## Письменные задания
1. В каком министерстве, согласно тексту о докладе разведки Сталину, работал источник-немец?
2. Напишите продолжение текста о докладе разведки Сталину, начиная сразу после его последнего предложения.
━━━━━ Источник
Мы были готовы к ответу на этот вопрос, и я дал подробную характеристику нашему источнику. В частности, сказал, что он немец, близок нам идеологически, вместе с другими патриотами готов всячески содействовать борьбе с фашизмом. Работает в министерстве воздушного флота и очень осведомлён. Как только ему стал известен срок нападения Германии на Советский Союз, он вызвал на внеочередную встречу нашего разведчика, у которого состоял на связи, и передал настоящее сообщение. У нас нет оснований сомневаться в правдоподобности его информации.

После окончания моего доклада вновь наступила длительная пауза. Сталин, подойдя к своему рабочему столу и повернувшись к нам, произнёс:

— Дезинформация! Можете быть свободны.

Мы ушли встревоженные...»[306]

Из рассказа Павла Михайловича можно понять, что сначала Фитин доложил о работе 1 -го управления или об обстановке в целом — точно не скажешь — и только потом обратился к представленному сообщению. Чувствуется также, что Сталин не проявлял к докладу разведчика особенного интереса, мысли его были заняты чем-то другим. Оно и неудивительно: человек мудрый и коварный, Сталин не мог не понимать, что сейчас его «миролюбивая политика» терпит крах, война неминуема и она должна начаться очень и очень скоро. Представленные материалы были всего лишь очередным тому подтверждением...
━━━━━━━━━━
━━━━━ Предоставленные данные
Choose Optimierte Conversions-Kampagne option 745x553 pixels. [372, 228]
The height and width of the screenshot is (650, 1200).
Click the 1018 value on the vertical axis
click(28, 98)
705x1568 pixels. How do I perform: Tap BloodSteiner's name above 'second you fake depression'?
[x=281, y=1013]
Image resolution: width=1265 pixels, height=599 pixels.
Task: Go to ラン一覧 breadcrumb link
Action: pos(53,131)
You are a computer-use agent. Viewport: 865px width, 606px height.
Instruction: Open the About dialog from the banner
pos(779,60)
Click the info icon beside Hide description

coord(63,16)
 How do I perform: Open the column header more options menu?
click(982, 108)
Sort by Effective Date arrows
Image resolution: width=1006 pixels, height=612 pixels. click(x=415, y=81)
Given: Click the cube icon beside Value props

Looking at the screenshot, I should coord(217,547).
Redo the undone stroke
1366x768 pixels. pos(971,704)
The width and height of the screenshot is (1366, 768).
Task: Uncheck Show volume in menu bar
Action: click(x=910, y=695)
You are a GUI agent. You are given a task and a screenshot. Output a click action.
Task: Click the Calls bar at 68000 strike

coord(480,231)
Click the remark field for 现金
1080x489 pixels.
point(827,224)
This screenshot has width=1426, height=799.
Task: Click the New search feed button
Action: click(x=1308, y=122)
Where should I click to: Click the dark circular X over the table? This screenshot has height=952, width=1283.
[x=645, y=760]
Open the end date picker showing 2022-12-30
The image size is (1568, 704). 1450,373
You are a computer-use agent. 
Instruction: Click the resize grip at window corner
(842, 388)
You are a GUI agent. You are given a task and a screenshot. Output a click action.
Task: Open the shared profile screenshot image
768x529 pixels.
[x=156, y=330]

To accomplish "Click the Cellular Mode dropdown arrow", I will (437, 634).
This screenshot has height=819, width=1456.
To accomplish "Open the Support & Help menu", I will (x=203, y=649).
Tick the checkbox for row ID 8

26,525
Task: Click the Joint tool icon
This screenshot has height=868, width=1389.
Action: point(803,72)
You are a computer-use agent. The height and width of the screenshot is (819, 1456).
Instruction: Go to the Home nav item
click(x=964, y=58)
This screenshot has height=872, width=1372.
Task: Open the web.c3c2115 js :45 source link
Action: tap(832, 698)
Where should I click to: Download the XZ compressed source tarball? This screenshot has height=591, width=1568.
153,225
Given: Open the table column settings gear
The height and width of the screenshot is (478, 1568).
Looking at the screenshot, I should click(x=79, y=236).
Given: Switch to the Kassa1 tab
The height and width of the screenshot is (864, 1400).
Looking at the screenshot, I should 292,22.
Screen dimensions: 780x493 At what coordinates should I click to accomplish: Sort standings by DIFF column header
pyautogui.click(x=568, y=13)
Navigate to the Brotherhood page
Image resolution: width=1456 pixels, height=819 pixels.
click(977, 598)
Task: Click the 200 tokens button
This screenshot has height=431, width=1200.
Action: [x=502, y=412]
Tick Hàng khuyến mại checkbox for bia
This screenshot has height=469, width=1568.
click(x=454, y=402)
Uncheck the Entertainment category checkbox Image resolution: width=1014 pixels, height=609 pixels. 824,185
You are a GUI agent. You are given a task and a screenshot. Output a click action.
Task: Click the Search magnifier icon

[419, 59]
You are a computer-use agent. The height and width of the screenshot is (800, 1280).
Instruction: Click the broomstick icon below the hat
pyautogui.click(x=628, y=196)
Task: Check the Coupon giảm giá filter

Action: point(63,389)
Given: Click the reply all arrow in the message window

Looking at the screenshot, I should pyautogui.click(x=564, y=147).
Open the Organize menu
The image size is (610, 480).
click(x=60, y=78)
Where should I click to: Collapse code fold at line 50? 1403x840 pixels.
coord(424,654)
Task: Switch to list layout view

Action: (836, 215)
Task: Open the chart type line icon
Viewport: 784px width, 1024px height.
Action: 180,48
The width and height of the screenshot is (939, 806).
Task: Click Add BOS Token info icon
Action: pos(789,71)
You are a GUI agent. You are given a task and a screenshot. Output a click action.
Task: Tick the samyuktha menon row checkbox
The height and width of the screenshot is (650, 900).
━━━━━━━━━━
## Решённые задания
1. В министерстве воздушного флота.

2.
Если же верить профессору Байдакову, то весь разговор был сосредоточен на одном только полученном из Берлина сообщении. Мелковато как-то получается!

И ещё, небольшое уточнение. Как говорили нам некоторые люди, лично общавшиеся со Сталиным, Иосиф Виссарионович имел обыкновение называть своих собеседников по фамилиям — к примеру, Николай Константинович Байбаков, тогдашний нарком нефтяной промышленности СССР, рассказывал, что Сталин называл его «товарищ Байбаков»... Не знаем, делал ли Иосиф Виссарионович исключение для товарища Фитина, именуя его «начальником разведки»? А как же он называл начальника Разведупра Генштаба РККА генерал-лейтенанта Филиппа Ивановича Голикова, который не раз бывал у него на докладе? «Начальником военной разведки»?

А неужели несгибаемый лидер немецких коммунистов Эрнст Тельман, брошенный Гитлером в концлагерь после поджога рейхстага в 1933 году, больше не пользовался доверием Сталина? Почему же он не вспомнил и Тельмана, как немца, которому можно верить? Или списал его со счетов?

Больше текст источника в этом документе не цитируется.